Una prueba de ese incipiente nerviosismo que empieza a cundir en el vestuario la dio sir Alex Ferguson. El veterano técnico debería estar curtido en situaciones delicadas como la actual, pero su reacción tras el encuentro frente al Chelsea revela que no ve claro el panorama. Ferguson cayó en la fácil tentación de trasladar a los arbitrajes la justificación de los malos resultados. Criticó los anteriores sufridos frente al Middlesbrough, Blackburn y Barcelona, en un rosario de quejas sobre presuntos penaltis favorables no sancionados, y el sábado censuró amargamente el que le costó la derrota en Stamford Bridge --unas manos de Carrick-- pese a que era el primero en contra que le pitaban en toda la Liga.
NERVIOS EN EL VESTUARIO
A Van der Sar le tuvieron que alejar del árbitro, Alan Wiley, al final del encuentro, y Rio Ferdinand, el central, se marchó tan enfadado a los vestuarios que golpeó a una mujer tras descargar su furia contra una valla. El defensa tuvo que disculparse y anunció que le enviaría un ramo de flores. Un rápido lavado de imagen justo cuando Capello duda entre Ferdinand y Terry para entregar el brazalete de capitán de la selección.
Al tiempo que se acusaba a los arbitrajes de los malos resultados, el vestuario reclamó la ayuda de la hinchada para eliminar al Barça. Otro signo de falta de confianza.
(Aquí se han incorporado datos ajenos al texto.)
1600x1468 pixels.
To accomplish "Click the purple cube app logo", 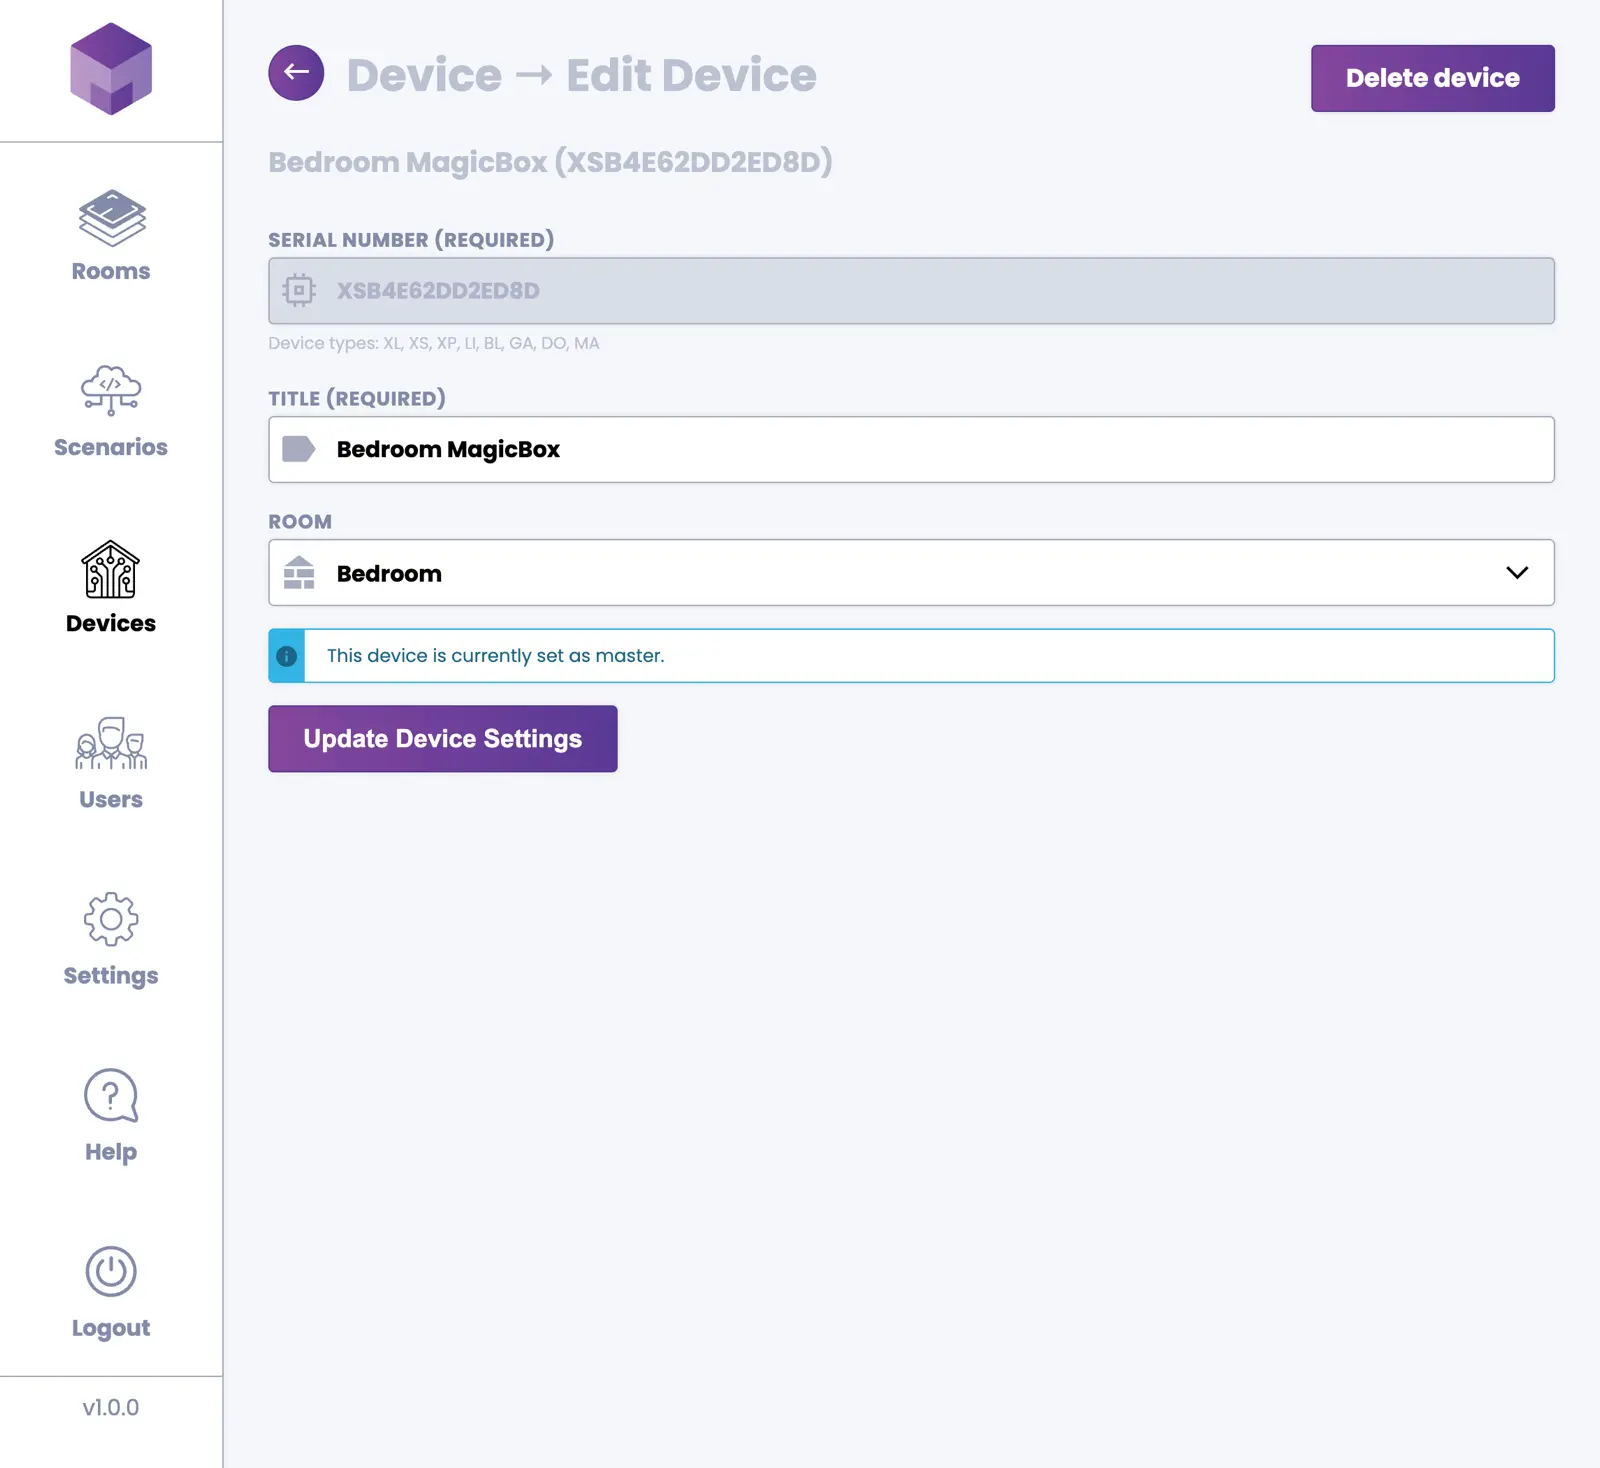I will coord(111,69).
Cristiano Ronaldo, que recibió el premio al Futbolista del Año en Inglaterra, elogió al público del Camp Nou y emplazó a los aficionados del United a que mejoren "el fantástico ambiente" que conoció en su primera visita al coliseo azulgrana.
LLAMAMIENTO
El extremo admitió que la presión del público les ha ayudado a ganar partidos cuando el equipo decaía. "Espero que los gritos de ánimo de nuestros seguidores continúen, especialmente contra el Barcelona, y con su ayuda lograremos grandes resultados", explicó Cristiano Ronaldo. Ferguson, por su parte, invocó a la tradición y a la magia del estadio, como si esos factores intervinieran en el juego.
"Ganaremos esta eliminatoria ante el Barcelona. La historia revela que cuando necesitamos una gran actuación y un buen resultado en Old Trafford, lo logramos", afirmó el técnico escocés, convencido de que no habrá tanda de penaltis. Eso solo sucedería si se prolongara el 0-0 de la ida. El empate con goles clasifica al Barça. Ferguson aseguró que Cristiano Ronaldo sigue siendo el designado para chutar los penaltis, pese a su error en la ida.
DOS DUDAS
Menos convencido anda de recuperar a Vidic y Rooney tras el entrenamiento de ayer en la ciudad deportiva de Carrington. Ferguson no está tan seguro. Esa incógnita no la podrá despejar hasta mañana. Si ninguno de los dos pudiera jugar, debería recomponer la alineación con algunos cambios que no son de su agrado, como colocar a Hargreaves de lateral, o precipitar la reaparición de Gary Neville, o situar a Cristiano Ronaldo de delantero centro, donde pierde capacidad de generar peligro.